Philip went back to school at half-term. He had forgotten the quarrels he had
had with Rose, but remembered only that he was his greatest friend. He knew that
he had been silly. He made up his mind to be more reasonable. During his illness
Rose had sent him in a couple of little notes, and he had ended each with the
words: "Hurry up and come back." Philip thought Rose must be looking forward as
much to his return as he was himself to seeing Rose.
He found that owing to the death from scarlet fever of one of the boys in the
Sixth there had been some shifting in the studies and Rose was no longer in his.
It was a bitter disappointment. But as soon as he arrived he burst into Rose's
study.
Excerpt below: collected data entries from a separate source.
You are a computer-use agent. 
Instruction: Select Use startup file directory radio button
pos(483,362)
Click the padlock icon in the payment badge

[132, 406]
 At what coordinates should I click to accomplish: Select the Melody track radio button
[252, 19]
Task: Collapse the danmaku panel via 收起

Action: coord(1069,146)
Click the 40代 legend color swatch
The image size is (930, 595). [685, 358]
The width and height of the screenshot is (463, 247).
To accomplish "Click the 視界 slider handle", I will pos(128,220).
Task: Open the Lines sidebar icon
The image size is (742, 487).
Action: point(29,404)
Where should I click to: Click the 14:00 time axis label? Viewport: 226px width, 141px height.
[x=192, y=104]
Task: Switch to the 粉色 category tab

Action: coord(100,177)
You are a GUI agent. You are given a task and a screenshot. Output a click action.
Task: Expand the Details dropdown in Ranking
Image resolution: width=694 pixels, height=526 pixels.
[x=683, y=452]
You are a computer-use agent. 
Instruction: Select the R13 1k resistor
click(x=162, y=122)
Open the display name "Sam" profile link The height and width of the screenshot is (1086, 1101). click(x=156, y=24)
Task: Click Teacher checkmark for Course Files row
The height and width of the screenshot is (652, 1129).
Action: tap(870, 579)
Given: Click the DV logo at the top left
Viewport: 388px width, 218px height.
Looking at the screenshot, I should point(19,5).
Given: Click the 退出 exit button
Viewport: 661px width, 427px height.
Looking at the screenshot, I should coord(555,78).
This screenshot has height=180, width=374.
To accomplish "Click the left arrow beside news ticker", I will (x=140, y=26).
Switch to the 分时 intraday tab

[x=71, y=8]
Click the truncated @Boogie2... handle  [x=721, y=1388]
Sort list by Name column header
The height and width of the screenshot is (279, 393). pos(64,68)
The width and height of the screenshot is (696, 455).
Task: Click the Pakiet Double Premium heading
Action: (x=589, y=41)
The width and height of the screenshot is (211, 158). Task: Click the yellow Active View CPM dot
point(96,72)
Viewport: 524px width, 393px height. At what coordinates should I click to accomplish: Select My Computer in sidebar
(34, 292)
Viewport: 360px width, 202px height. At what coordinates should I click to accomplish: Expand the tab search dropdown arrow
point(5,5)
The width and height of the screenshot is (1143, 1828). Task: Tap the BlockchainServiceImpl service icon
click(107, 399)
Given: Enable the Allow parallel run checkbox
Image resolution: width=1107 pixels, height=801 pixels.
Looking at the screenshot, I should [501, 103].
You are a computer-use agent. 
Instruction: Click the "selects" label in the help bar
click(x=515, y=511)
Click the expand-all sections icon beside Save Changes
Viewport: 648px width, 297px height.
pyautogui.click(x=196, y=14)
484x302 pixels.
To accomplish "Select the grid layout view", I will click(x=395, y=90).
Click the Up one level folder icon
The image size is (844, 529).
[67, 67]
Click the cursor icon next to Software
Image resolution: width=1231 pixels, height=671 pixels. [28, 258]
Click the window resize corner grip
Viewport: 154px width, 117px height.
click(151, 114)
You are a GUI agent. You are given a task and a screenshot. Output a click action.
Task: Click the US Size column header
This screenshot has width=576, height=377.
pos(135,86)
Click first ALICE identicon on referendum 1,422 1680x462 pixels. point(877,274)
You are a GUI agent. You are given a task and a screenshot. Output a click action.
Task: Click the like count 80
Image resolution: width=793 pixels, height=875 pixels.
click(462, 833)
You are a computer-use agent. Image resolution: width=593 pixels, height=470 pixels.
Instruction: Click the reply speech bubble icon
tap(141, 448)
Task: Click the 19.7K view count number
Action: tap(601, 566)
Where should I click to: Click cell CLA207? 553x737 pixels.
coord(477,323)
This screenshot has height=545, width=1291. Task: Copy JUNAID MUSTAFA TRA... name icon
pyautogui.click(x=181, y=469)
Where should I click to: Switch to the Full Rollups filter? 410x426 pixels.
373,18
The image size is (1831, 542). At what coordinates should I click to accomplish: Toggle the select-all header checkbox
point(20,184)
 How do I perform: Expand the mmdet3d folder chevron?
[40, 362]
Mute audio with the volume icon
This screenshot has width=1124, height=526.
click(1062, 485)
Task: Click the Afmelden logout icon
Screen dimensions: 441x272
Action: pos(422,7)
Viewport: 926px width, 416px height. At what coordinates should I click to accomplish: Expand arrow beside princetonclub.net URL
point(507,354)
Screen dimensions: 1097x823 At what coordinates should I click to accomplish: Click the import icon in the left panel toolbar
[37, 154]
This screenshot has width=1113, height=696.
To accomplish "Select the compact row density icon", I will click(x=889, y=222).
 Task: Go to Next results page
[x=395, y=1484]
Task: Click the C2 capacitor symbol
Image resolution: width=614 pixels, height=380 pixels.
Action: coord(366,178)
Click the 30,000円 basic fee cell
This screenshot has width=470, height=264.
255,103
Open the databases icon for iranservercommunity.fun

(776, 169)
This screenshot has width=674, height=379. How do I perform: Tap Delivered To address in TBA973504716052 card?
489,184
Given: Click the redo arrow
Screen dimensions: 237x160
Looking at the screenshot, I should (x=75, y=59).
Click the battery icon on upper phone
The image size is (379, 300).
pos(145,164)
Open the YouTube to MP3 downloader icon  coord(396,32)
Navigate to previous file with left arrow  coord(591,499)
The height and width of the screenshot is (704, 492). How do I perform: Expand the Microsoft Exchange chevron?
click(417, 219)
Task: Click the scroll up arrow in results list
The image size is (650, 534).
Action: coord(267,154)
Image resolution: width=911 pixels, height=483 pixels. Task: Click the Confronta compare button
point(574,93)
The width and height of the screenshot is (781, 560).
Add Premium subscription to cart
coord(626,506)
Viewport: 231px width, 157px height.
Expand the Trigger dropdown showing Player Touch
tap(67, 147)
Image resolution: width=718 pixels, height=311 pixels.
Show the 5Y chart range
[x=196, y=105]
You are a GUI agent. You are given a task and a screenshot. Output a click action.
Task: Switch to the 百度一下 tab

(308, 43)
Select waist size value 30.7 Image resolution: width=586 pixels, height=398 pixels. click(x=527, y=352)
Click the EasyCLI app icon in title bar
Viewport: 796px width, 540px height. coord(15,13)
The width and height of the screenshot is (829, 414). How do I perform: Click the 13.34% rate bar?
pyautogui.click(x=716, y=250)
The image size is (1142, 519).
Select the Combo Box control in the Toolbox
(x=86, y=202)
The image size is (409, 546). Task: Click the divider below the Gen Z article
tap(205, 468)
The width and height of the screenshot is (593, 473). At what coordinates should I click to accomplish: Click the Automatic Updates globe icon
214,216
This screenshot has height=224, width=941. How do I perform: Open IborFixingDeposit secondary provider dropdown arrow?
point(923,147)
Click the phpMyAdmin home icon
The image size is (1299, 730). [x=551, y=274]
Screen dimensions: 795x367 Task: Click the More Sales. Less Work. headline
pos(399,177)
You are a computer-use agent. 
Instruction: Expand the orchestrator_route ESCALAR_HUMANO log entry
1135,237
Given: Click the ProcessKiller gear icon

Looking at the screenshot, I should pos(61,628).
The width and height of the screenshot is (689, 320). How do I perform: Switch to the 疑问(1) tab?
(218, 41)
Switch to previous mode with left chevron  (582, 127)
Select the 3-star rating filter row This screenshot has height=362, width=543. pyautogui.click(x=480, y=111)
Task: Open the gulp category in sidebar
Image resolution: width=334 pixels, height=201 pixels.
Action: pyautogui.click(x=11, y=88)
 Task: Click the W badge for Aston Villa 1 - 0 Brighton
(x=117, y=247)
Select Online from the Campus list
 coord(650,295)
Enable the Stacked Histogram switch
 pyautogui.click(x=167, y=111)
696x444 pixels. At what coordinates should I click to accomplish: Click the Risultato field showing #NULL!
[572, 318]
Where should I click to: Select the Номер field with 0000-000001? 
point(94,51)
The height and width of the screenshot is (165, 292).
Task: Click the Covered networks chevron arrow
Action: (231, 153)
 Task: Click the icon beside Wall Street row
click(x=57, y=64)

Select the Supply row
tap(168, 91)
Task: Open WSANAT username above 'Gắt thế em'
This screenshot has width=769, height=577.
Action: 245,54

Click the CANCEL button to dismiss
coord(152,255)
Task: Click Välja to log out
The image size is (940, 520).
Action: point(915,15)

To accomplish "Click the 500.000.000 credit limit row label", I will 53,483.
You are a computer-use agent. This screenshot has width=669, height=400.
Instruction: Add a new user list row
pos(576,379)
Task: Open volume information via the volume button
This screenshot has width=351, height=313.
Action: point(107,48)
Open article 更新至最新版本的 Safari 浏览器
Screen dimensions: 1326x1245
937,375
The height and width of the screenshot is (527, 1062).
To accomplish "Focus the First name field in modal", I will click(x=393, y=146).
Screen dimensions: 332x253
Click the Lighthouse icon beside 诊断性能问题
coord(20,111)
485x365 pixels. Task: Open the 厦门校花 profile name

Rose was sitting at his desk, working with a boy called Hunter, and
turned round crossly as Philip came in.
"Who the devil's that?" he cried. And then, seeing Philip: "Oh, it's you."
Philip stopped in embarrassment.
"I thought I'd come in and see how you were."
"We were just working."
Hunter broke into the conversation.
"When did you get back?"
"Five minutes ago."
They sat and looked at him as though he was disturbing them. They evidently
expected him to go quickly. Philip reddened.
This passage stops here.